▸ **Consegna 1**
Stabilire se le affermazioni (a), (b) e (c) concordano con il testo, rispondendo sì o no e citando fra virgolette le parole decisive del testo. (a) Le nuove amicizie riguardano soltanto i piccoli. (b) In spiaggia si gioca finché non resta più nessuno. (c) Lo scivolo fa ancora paura.
▸ **Consegna 2**
Elencare tutti i luoghi su cui, secondo il testo, si sta seduti.
▸ **Consegna 3**
Secondo il testo, per quale motivo il significato di “carezza” viene mimato con la mano?

▸ **Testo**

Le nuove amicizie, che ci sono per voi piccoli e anche per noi grandi perché a volte ci fate intrecciare e scoprire anime affini

Dormire per tutto il pomeriggio e lasciare il sole fuori dalle tapparelle, ordine cibo al ristorante e mangiarlo per merenda seduti sul letto a guardare cartoni animati anche se non si fa, poi stare in spiaggia a giocare fino a quando non c’è più nessuno perché se ne sono andati tutti, spiare l’arrivo del blu che confonde cielo e mare, ritrovare le stelle, camminare a piedi nudi e fare picnic notturni, seduti sul pattino del bagnino e sullo scivolo che adesso non hai più paura di scendere a tutta velocità

Il momento in cui l’estate sembra solo all’inizio, come l’infanzia, come una mattina ancora piena di promesse

Vuoi che ti accarezzo? – mi chiedi tu che impari a poco poco la grande lezione della gentilezza. E siccome la pronuncia è ancora incerta mimi con la mano cosa significa “carezza”

▸ **Dati estratti**

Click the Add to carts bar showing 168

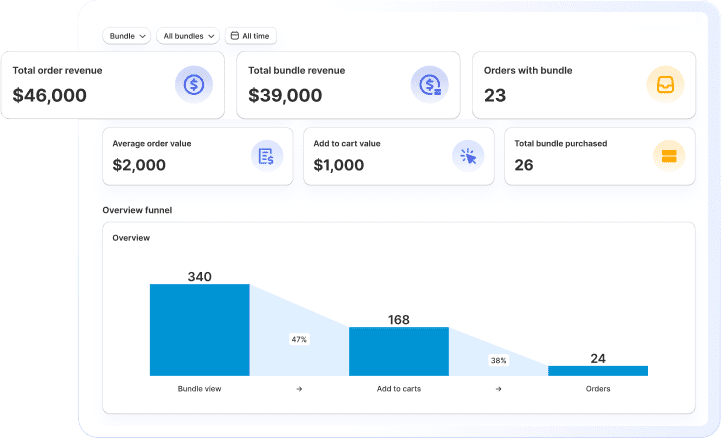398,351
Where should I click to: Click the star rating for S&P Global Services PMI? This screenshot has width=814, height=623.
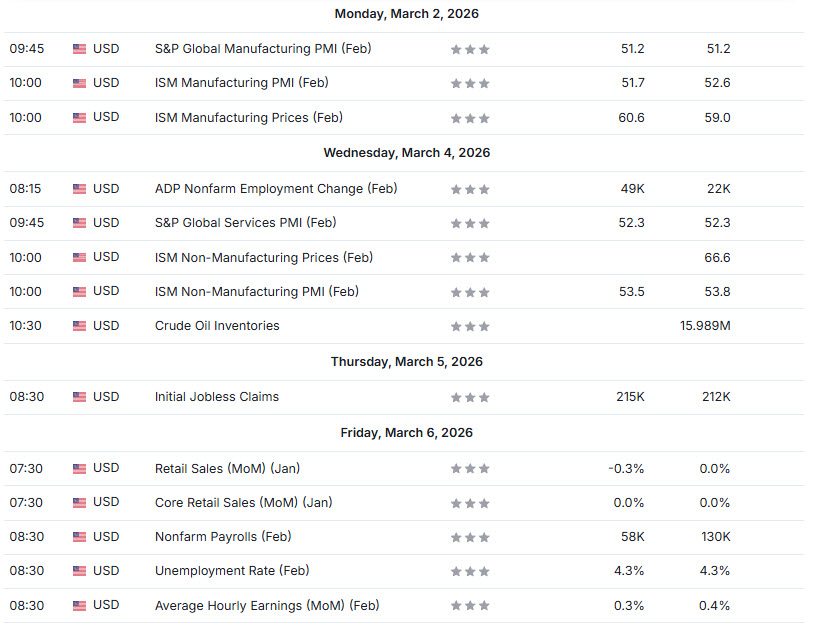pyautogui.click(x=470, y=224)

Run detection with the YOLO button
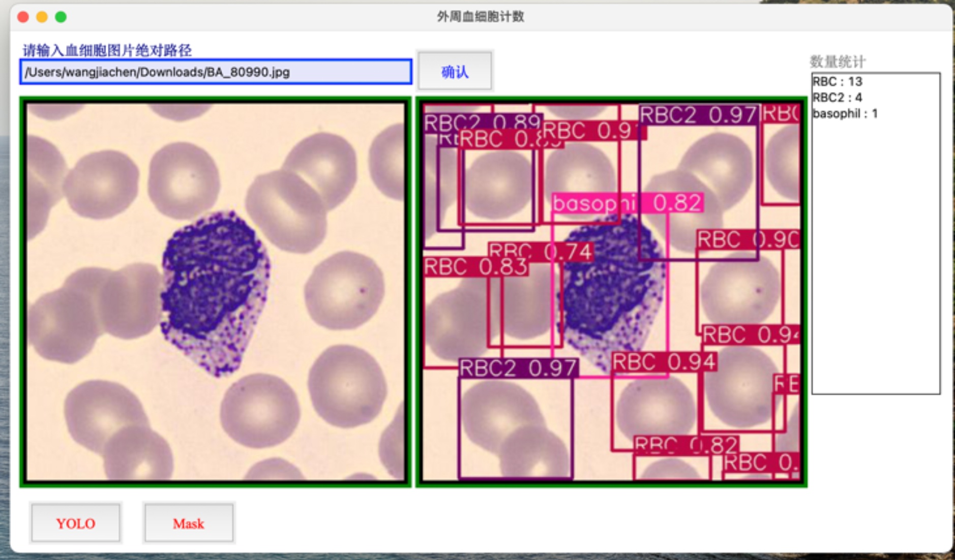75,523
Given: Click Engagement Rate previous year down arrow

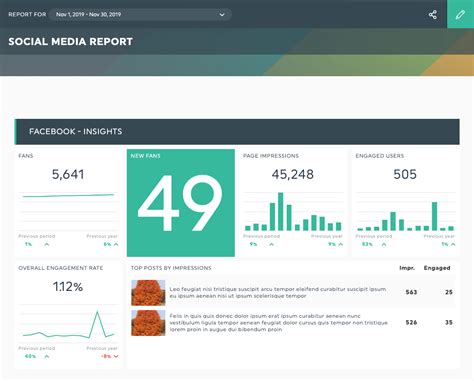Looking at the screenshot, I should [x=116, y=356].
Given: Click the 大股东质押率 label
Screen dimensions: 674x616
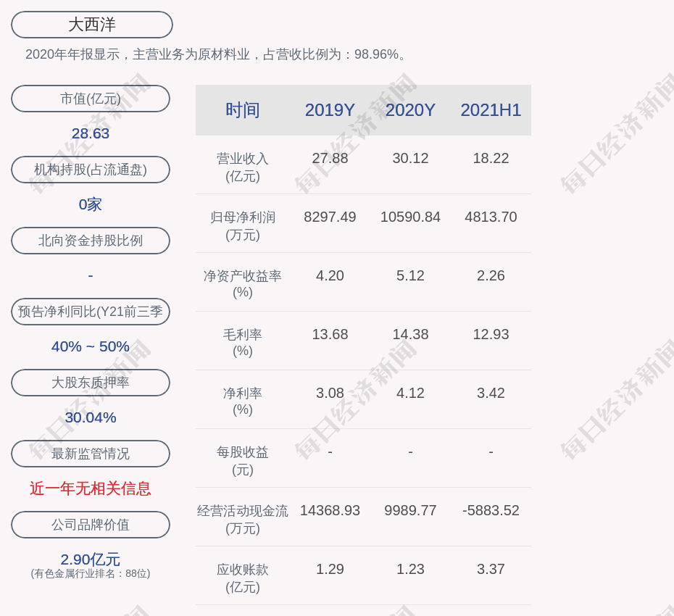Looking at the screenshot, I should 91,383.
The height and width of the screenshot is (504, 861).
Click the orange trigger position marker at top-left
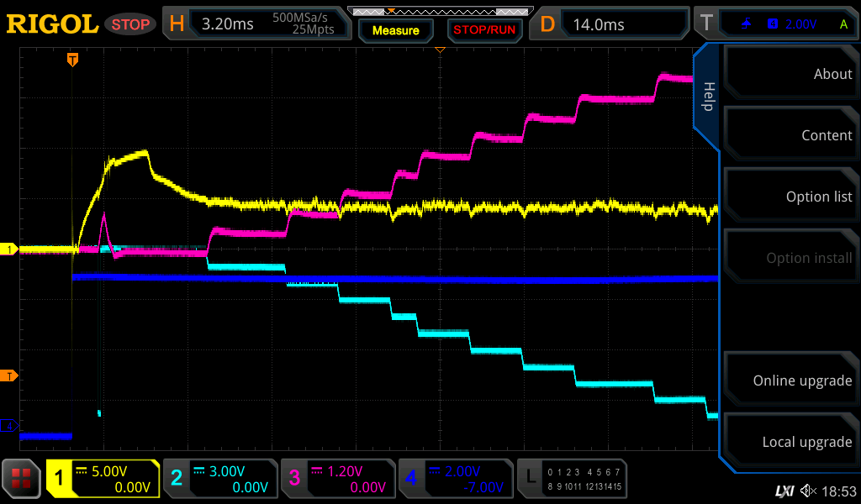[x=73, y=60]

▸ **Risposta completa 1**
(a) No: "che ci sono per voi piccoli e anche per noi grandi".
(b) Sì: "stare in spiaggia a giocare fino a quando non c’è più nessuno perché se ne sono andati tutti".
(c) No: "sullo scivolo che adesso non hai più paura di scendere a tutta velocità".

▸ **Risposta completa 2**
- il letto
- il pattino del bagnino
- lo scivolo

▸ **Risposta completa 3**
Perché la pronuncia è ancora incerta.